La mayoría de quienes me estéis leyendo tendréis a mano habitualmente un número considerable de formas distintas de comunicación instantánea. Muchas, seguro, concentradas en un teléfono móvil que viene a ser un ordenador con conexiones de distinto tipo: por línea telefónica y de datos, wifi, bluetooth...
Mi trabajo depende de que esas comunicaciones estén activas. Y eso no fue una novedad generada por el inicio de la pandemia y la extensión del teletrabajo. Yo ya trabajaba desde antes con personas localizadas en una docena de países diferentes y con gente que, en mi mismo centro de trabajo, no tenía a la vista; la pandemia solo añadió a esa lista las personas que desarrollaban sus tareas desde casa o desde edificios a los que no podía acceder yo.
Tengo un teléfono móvil con dos tarjetas SIM, unas cuantas aplicaciones de mensajería instantánea desde las que también se puede llamar o videollamar o enviar notas de voz, otras para videochat, y el casi desterrado SMS, un último recurso a veces muy útil. Todo eso está activo siempre. Además, en mi mesa de trabajo hay un teléfono fijo desde donde puedo capturar las llamadas que se reciben en otra media docena de terminales cercanos, y eso se añade a lo anterior desde el primer minuto de mi jornada laboral presencial. En ese momento, activo en la pantalla del ordenador todas las conexiones posibles del móvil, las del sistema de comunicación interno de mi empresa y las cuentas de correo. Eso me abre la posibilidad de establecer comunicación por una docena de vías.
En un día tranquilo puedo hacer o recibir dos docenas de llamadas por teléfono fijo, una decena por el móvil, casi las mismas por llamada de whatsapp, intercambiar mensajes y/o notas de voz a través de entre diez y veinte chats individuales o de grupo y escribir o leer un buen puñado de frases en el programa interno. No es raro que mientras hablo por el móvil me salten notificaciones de mensajes o entre a la vez una llamada de whatsapp, o suenen uno o dos teléfonos fijos.

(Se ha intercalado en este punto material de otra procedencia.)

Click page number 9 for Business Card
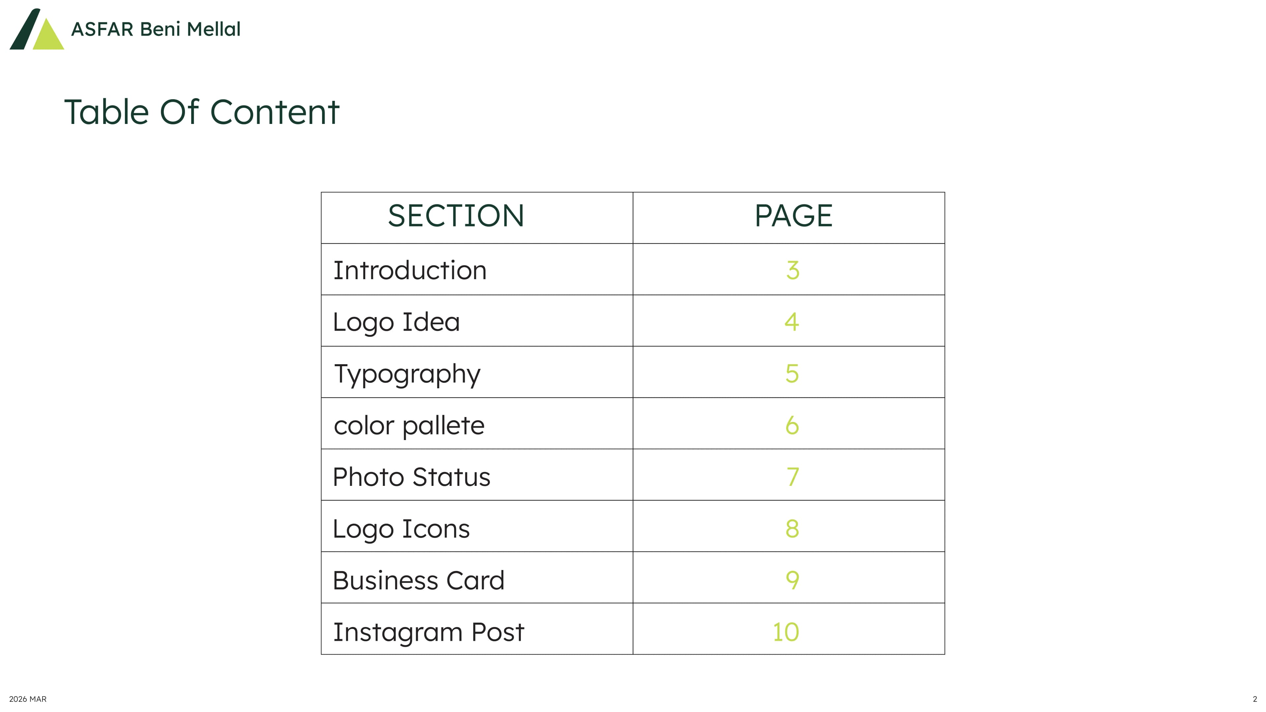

¿Y sabéis lo más curioso? Que toda esa comunicación con toda esa gente es imprescindible para mi trabajo pero también me obliga a interrumpirlo constantemente. Me digo a mí misma que cada uno de mis interlocutores está en su lugar de trabajo, a cuarenta metros o a cuatro mil kilómetros, y necesita informar, consultar, resolver una duda, pedir una confirmación, comunicar un problema... o simplemente desahogarse. Nadie tiene por qué saber, si no se lo digo yo, cuándo estoy desbordada y no puedo hacerles caso de inmediato. Ante eso opto por pedirle a quien tengo al teléfono que espere un segundo, coger el otro y decir: estoy con otra llamada, te llamo en cuanto pueda; por responder a un whatsapp con un: dame unos minutos que ahora me es imposible leer/escuchar tu mensaje; o por dejar las respuestas para cuando pueda, sin dar explicaciones, que es lo que menos me gusta pero a veces lo único viable.
No concibo cómo sería posible coordinar el trabajo de tanta gente sin tantas vías de comunicación. Sé que se hacia antes de que existieran, pero eran otros tiempos: era cuando la inmediatez no nos parecía necesaria; cuando, si alguien no te localizaba al instante, no se preocupaba ni se molestaba.
Hay personas con las que hablo o me mensajeo a diario pero llevamos sin vernos en persona meses o años. En estos casos, la tecnología te acerca. Y solo cuando me cojo vacaciones y desactivo todo me doy cuenta de que también te esclaviza.
También, aparte del trabajo, hay quien lo desactiva todo de repente. O desactiva la comunicación contigo en particular. Tendrá sus razones, y sería de agradecer que las diera a conocer. Porque hay silencios que rompen lazos y se vuelven definitivos.